Spatial Patterning of Laminin and N-Cadherin for Human Induced Pluripotent Stem Cell-Derived Cardiomyocytes (hiPSC-CMs)

Abstract

AbstractControlling cellular shape with protein micropatterning can mimic physiological morphologies and has been shown to improve reproducibility, enhancing our ability to collect statistics on single-cell behaviors. It has also advanced efforts in developing human induced pluripotent stem cell-derived cardiomyocytes (hiPSC-CMs) as a promising human model for studies of heart structure and function. hiPSC-CMs have key physiological differences from primary human cardiomyocytes (CMs), including lower sarcomere alignment and contractility, smaller area and lower aspect ratio, and lower force production.
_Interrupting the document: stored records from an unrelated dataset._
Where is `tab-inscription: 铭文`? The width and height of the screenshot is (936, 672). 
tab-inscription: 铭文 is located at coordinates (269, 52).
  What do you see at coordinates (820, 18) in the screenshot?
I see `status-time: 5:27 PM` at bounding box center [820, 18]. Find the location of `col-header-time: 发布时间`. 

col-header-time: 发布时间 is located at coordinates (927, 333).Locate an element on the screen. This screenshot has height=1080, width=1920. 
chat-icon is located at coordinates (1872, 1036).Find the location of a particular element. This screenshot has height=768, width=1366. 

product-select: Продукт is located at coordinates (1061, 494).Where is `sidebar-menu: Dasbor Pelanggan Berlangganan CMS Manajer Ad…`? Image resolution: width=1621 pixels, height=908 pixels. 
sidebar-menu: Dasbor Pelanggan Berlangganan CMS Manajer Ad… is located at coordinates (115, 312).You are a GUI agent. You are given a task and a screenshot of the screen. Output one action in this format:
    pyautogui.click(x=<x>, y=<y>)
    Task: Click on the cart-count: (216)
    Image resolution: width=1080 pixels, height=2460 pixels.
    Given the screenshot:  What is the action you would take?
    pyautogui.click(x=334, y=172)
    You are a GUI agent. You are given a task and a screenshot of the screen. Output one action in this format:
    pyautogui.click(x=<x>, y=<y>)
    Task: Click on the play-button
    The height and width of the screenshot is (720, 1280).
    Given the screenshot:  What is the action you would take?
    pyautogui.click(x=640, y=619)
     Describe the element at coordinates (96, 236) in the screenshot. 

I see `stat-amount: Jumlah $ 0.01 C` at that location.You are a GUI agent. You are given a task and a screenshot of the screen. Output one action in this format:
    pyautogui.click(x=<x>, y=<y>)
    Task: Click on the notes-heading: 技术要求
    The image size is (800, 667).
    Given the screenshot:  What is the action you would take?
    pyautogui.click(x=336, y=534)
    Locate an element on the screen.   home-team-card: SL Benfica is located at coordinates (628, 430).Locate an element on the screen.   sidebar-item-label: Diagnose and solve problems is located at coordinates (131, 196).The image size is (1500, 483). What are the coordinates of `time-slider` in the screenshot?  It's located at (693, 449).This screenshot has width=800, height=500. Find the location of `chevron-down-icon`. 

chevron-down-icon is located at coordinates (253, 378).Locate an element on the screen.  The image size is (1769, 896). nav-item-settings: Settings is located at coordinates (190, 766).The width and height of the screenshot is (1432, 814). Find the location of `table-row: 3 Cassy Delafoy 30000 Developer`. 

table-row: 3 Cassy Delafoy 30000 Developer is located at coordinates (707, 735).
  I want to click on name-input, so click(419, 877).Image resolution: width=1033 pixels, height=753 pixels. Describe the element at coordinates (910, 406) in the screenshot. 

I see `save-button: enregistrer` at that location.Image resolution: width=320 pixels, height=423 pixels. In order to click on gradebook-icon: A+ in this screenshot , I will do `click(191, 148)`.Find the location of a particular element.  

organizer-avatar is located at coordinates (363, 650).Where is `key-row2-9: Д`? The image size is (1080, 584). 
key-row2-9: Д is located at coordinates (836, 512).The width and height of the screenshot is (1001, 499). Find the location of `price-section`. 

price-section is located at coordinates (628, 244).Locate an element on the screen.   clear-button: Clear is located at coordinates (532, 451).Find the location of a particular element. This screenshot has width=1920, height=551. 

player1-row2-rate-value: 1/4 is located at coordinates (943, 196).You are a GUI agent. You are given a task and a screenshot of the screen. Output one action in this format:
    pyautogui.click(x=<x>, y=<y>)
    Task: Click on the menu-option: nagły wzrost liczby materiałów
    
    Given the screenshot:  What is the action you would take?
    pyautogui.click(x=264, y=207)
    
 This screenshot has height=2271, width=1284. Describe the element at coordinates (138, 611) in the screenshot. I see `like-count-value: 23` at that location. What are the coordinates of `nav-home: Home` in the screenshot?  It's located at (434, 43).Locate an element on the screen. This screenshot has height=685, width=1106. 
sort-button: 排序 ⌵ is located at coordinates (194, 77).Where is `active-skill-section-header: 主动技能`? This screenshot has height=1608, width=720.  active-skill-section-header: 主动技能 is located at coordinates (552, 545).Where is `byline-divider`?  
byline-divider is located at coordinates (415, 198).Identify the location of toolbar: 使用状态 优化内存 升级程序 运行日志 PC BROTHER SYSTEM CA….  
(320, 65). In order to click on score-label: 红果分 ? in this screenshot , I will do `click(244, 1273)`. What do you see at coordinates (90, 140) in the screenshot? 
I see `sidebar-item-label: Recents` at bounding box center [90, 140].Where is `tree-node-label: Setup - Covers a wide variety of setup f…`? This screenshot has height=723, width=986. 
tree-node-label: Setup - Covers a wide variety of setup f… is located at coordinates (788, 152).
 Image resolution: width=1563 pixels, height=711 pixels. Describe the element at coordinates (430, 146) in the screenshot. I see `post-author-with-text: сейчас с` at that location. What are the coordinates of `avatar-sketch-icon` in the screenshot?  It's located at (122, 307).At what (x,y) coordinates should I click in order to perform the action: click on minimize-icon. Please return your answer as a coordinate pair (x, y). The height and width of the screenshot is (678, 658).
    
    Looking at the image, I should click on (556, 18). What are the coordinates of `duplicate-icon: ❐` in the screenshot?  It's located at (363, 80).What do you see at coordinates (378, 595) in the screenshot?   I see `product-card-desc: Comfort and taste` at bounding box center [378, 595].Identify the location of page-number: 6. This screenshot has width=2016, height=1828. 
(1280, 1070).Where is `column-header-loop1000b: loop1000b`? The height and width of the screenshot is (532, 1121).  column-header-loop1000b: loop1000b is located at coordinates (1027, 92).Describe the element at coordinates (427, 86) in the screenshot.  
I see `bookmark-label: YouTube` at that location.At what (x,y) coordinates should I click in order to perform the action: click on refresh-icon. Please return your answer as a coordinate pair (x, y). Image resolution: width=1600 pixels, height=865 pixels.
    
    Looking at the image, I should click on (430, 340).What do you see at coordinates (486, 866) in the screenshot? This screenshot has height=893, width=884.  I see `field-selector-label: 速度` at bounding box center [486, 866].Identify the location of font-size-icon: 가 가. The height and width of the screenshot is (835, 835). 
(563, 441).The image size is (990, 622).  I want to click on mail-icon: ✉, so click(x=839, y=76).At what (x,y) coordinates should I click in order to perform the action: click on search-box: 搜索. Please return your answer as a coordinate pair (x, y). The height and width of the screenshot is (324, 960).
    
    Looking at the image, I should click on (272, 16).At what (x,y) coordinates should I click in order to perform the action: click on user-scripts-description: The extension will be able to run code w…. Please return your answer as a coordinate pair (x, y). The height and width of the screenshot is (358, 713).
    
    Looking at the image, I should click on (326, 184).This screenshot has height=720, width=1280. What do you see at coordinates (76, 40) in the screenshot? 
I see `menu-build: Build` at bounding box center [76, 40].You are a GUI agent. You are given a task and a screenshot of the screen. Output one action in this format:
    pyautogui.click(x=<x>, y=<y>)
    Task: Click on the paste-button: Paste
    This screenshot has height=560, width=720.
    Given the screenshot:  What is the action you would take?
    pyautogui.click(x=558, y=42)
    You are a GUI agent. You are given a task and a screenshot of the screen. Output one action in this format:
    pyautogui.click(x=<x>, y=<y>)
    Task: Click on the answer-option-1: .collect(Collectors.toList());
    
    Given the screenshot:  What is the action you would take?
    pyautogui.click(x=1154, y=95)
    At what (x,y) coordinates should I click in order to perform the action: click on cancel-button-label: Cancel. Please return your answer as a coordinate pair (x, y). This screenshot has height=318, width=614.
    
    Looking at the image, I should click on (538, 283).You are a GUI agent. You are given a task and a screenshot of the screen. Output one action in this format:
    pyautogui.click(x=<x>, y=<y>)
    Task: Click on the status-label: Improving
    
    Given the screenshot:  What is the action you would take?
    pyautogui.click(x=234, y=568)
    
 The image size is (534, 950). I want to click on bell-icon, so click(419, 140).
Protein micropatterning has been demonstrated to make hiPSC-CMs behave more like primary human CMs across these metrics. However, these micropatterned models typically use only extracellular matrix (ECM) proteins and have not investigated whether providing a protein associated with CM-CM interactions, such as N-cadherin, further enhances hiPSC-CM structure and function. Here, we developed a novel dual-protein patterning process to geometrically control single-cell CM placement on deformable hydrogels suitable for traction force microscopy (TFM). The patterns were comprised of rectangular laminin islands for attachment across the majority of the cell area, with N-cadherin “end-caps” imitating cell-cell interactions. We first photopatterned two proteins on a glass coverslip using a two-step process with photomolecular adsorption of proteins. After both photopatterning steps were complete, we transferred the pattern from the coverslip to a physiologically relevant ∼10-kPa polyacrylamide hydrogel. We seeded α-actinin-tagged hiPSC-CMs on the dual-protein-patterned hydrogels and verified interaction between the hiPSC-CMs and the N-cadherin end-caps via immunofluorescent staining. We found hiPSC-CMs on dual-protein patterns have a higher cell area and contractility in the direction of sarcomere organization than those on laminin-only patterns, but no difference in sarcomere organization or force production. While N-cadherin modestly improves the single-cell patterned hiPSC-CM model, it is not sufficient to replicate the role of cell-cell contacts in CM development for in vitro hiPSC-CM systems.